• **YOUR OBJECTIVE**
Produce all the records again exactly as they stand.

• **DATA LISTING**
+ + +

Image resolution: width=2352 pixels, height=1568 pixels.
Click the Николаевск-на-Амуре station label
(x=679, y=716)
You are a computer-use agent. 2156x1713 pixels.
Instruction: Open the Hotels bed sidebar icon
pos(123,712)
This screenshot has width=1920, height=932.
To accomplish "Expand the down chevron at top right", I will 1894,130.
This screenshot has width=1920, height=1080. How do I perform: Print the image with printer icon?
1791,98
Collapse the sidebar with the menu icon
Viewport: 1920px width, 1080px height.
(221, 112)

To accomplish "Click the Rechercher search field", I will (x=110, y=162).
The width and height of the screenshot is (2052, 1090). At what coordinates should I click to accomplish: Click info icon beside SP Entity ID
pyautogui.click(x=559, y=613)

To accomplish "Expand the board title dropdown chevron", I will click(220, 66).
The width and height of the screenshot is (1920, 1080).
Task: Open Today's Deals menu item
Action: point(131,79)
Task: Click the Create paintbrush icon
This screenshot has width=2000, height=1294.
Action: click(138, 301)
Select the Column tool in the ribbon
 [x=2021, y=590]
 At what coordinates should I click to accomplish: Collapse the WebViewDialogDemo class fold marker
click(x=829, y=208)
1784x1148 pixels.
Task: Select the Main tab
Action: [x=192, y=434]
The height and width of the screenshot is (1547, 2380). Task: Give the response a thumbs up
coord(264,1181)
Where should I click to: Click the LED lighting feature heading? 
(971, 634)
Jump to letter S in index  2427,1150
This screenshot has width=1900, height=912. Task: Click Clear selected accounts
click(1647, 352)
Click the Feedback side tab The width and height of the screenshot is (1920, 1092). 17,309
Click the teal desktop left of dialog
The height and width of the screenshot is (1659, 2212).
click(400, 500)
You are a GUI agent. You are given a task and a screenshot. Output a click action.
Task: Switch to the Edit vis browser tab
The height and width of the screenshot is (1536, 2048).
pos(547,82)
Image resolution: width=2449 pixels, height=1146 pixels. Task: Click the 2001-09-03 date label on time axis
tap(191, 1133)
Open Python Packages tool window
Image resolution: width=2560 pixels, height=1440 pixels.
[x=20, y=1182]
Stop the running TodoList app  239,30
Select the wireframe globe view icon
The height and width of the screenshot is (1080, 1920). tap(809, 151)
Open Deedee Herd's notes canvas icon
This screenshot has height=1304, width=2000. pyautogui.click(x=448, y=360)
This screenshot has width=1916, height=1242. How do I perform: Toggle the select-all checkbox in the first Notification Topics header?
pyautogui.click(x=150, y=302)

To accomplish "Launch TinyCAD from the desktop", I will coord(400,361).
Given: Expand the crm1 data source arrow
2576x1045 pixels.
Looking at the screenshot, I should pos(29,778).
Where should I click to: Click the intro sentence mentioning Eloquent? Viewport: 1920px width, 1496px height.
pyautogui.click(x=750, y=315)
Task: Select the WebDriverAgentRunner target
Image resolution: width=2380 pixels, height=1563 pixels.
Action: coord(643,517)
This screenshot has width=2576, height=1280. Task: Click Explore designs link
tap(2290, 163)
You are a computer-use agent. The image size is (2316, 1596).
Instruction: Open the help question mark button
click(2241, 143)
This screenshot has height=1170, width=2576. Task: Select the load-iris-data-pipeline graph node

+ + +

• **RESULT FOR THIS EXERCISE**
Image resolution: width=2352 pixels, height=1568 pixels.
Click the Николаевск-на-Амуре station label
(x=679, y=716)
You are a computer-use agent. 2156x1713 pixels.
Instruction: Open the Hotels bed sidebar icon
pos(123,712)
This screenshot has width=1920, height=932.
To accomplish "Expand the down chevron at top right", I will 1894,130.
This screenshot has width=1920, height=1080. How do I perform: Print the image with printer icon?
1791,98
Collapse the sidebar with the menu icon
Viewport: 1920px width, 1080px height.
(221, 112)

To accomplish "Click the Rechercher search field", I will (x=110, y=162).
The width and height of the screenshot is (2052, 1090). At what coordinates should I click to accomplish: Click info icon beside SP Entity ID
pyautogui.click(x=559, y=613)

To accomplish "Expand the board title dropdown chevron", I will click(220, 66).
The width and height of the screenshot is (1920, 1080).
Task: Open Today's Deals menu item
Action: point(131,79)
Task: Click the Create paintbrush icon
This screenshot has width=2000, height=1294.
Action: click(138, 301)
Select the Column tool in the ribbon
 [x=2021, y=590]
 At what coordinates should I click to accomplish: Collapse the WebViewDialogDemo class fold marker
click(x=829, y=208)
1784x1148 pixels.
Task: Select the Main tab
Action: [x=192, y=434]
The height and width of the screenshot is (1547, 2380). Task: Give the response a thumbs up
coord(264,1181)
Where should I click to: Click the LED lighting feature heading? 
(971, 634)
Jump to letter S in index  2427,1150
This screenshot has width=1900, height=912. Task: Click Clear selected accounts
click(1647, 352)
Click the Feedback side tab The width and height of the screenshot is (1920, 1092). 17,309
Click the teal desktop left of dialog
The height and width of the screenshot is (1659, 2212).
click(400, 500)
You are a GUI agent. You are given a task and a screenshot. Output a click action.
Task: Switch to the Edit vis browser tab
The height and width of the screenshot is (1536, 2048).
pos(547,82)
Image resolution: width=2449 pixels, height=1146 pixels. Task: Click the 2001-09-03 date label on time axis
tap(191, 1133)
Open Python Packages tool window
Image resolution: width=2560 pixels, height=1440 pixels.
[x=20, y=1182]
Stop the running TodoList app  239,30
Select the wireframe globe view icon
The height and width of the screenshot is (1080, 1920). tap(809, 151)
Open Deedee Herd's notes canvas icon
This screenshot has height=1304, width=2000. pyautogui.click(x=448, y=360)
This screenshot has width=1916, height=1242. How do I perform: Toggle the select-all checkbox in the first Notification Topics header?
pyautogui.click(x=150, y=302)

To accomplish "Launch TinyCAD from the desktop", I will coord(400,361).
Given: Expand the crm1 data source arrow
2576x1045 pixels.
Looking at the screenshot, I should pos(29,778).
Where should I click to: Click the intro sentence mentioning Eloquent? Viewport: 1920px width, 1496px height.
pyautogui.click(x=750, y=315)
Task: Select the WebDriverAgentRunner target
Image resolution: width=2380 pixels, height=1563 pixels.
Action: coord(643,517)
This screenshot has width=2576, height=1280. Task: Click Explore designs link
tap(2290, 163)
You are a computer-use agent. The image size is (2316, 1596).
Instruction: Open the help question mark button
click(2241, 143)
This screenshot has height=1170, width=2576. Task: Select the load-iris-data-pipeline graph node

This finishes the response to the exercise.